TEXT TO READ:

— start —

# Some "Best friend"



## Fraido (Oct 1, 2014)

So, I decided I needed to have a little rant.

I had this best friend, best friends since JK! I can see clearly now that she is not worthy of that status. Far from, actually.
She has abandoned me, and I am so incredibly bothered by the fact that she did what she did. I don't even know how to start this little 'story', so I'll just start off with a little background info of sorts, I guess.
Her and I had been friends pretty much all of our lives, we clicked that first day of JK, and we were a little duo. In school, I was friends with her, and really only her. I don't get along well with other people, I never have, I'm shy and socially awkward (I honestly think I have some social anxiety going on). But she got along well with others, and she had other friends.
She was pretty much all I had. We were in the same class I believe all but one year. We never really got the chance to hangout at my place or hers, but in seventh grade when we were older and able to do our own thing, she would come over almost every day after school. There were days though that we would plan for her to come over, then at the end of the day she would tell me she just doesn't want to come over anymore and she'll come over tomorrow. She wouldn't ever give me an actual reason, yet I knew what it was. She was going over to another friend of ours house, who she's much closer with. She would never admit it, and would lie about it. But I shrugged that off.
After grade eight, I moved in with my dad and his parents, 20 or so minutes from where my mom lives, and she lives. We Skyped all the time, I visited every weekend, we talked on the Xbox and played games. Everything was good. But being in a new school for highschool, I definitely had nobody, and I was alone there. I still am, I hate it there. (I'm in grade 11 right now.) But she was all I had, I honestly used to cry at nights because I hate this dumb school and the people there. But anyways, some guy started talking to me on Facebook August of 2012, and in December of that year we started dating, and we have been since. I began to spend my weekends with him at my mom's, as he lives 20 or so minutes away as well, so I only get to see him on weekends. I spent less time with my best friend, but we talked constantly, and she claimed to not have a problem with it. She actually encouraged me to spend my time with him because I could spend time with her whenever I wanted to.. which isn't true, it's no different than my boyfriend. But yeah. We still spent time together, I brought her hiking with me for my birthday, we went to the movies together, we did stuff.

— end —

WHAT IS BEING ASKED: Pick up the forum post about a lifelong best friend from its last sentence and continue it.

RECORDS:
— start —

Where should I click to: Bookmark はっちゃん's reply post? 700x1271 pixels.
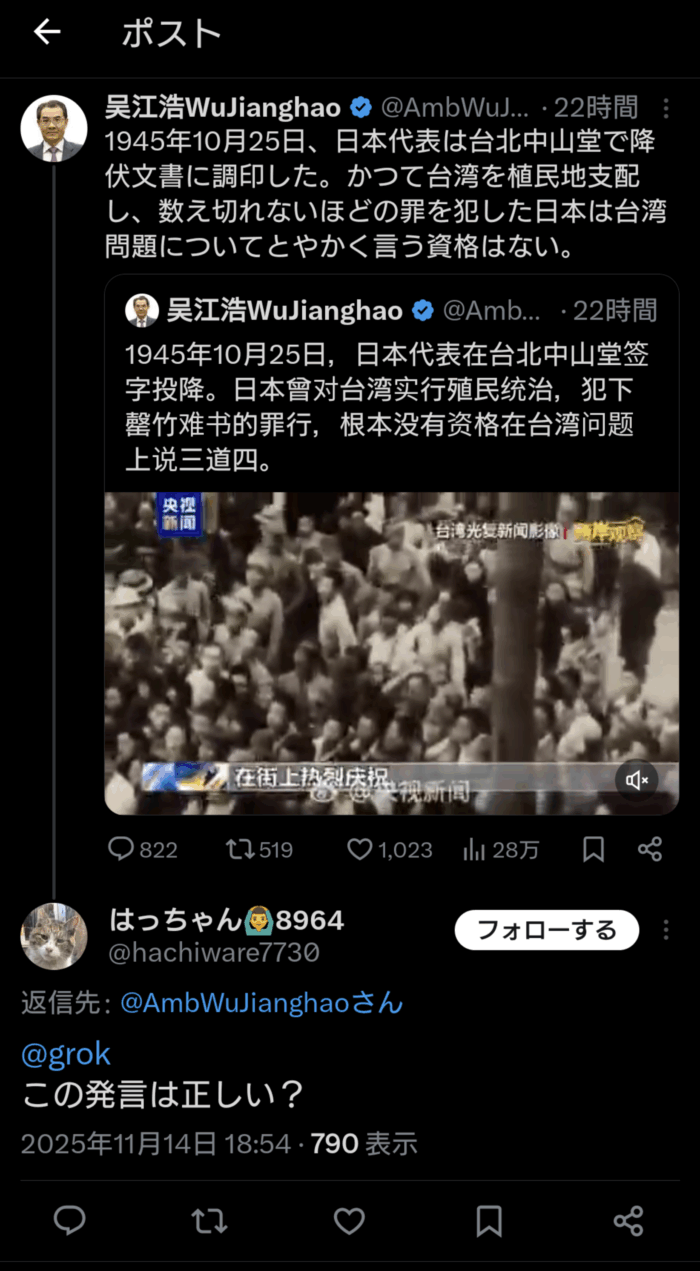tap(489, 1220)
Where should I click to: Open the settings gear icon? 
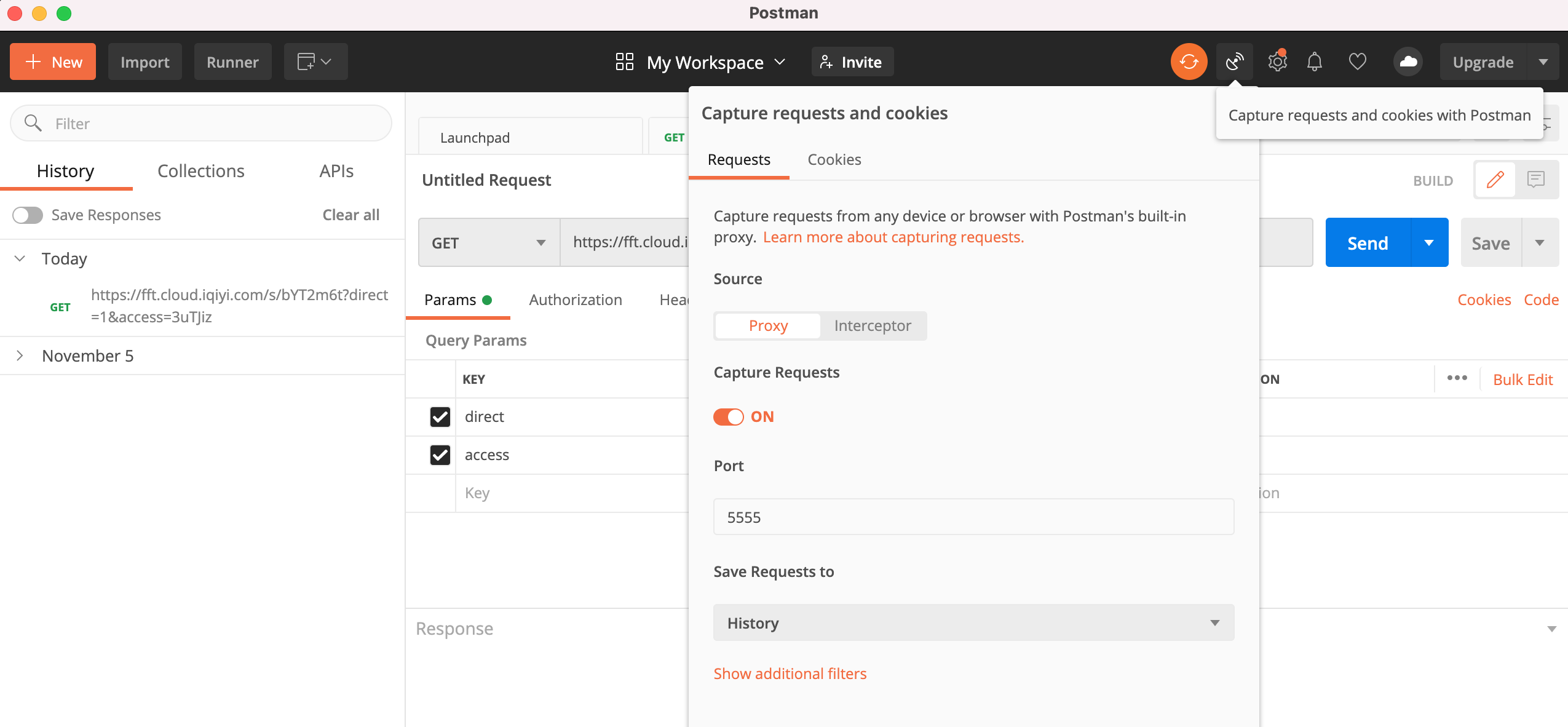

— end —
— start —

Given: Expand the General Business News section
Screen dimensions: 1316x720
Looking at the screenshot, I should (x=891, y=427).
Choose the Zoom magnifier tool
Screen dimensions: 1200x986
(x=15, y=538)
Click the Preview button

— end —

EXERCISE ANSWER:
Now, at the end of May to the beginning of June, she suddenly started ignoring me. She wouldn't message me back on Facebook, she wouldn't answer my texts. This was frustrating, like, I would have at least liked to know why she wasn't able to respond for some reason. My birthday is in June, and I texted her telling her that if she was going to ignore me like this, then she wasn't welcome to come hiking for my birthday. She still didn't respond. But a few days later I simply texted her "Hey." and she responded. "Hi." I demanded to know what her problem was, and she said there was no problem, that she was just really sick and said she hadn't been talking to anybody for those couple weeks. I decided to believe her, you know, I should be able to. I know she was sick, and put on antibiotics, she was truthful about that.
Well, we talked and talked, and we planned to go horseback riding that weekend, the weekend prior to our hiking. My boyfriend, me, and her had a lovely time horseback riding. But that is the last time I actually saw her. We no longer talk.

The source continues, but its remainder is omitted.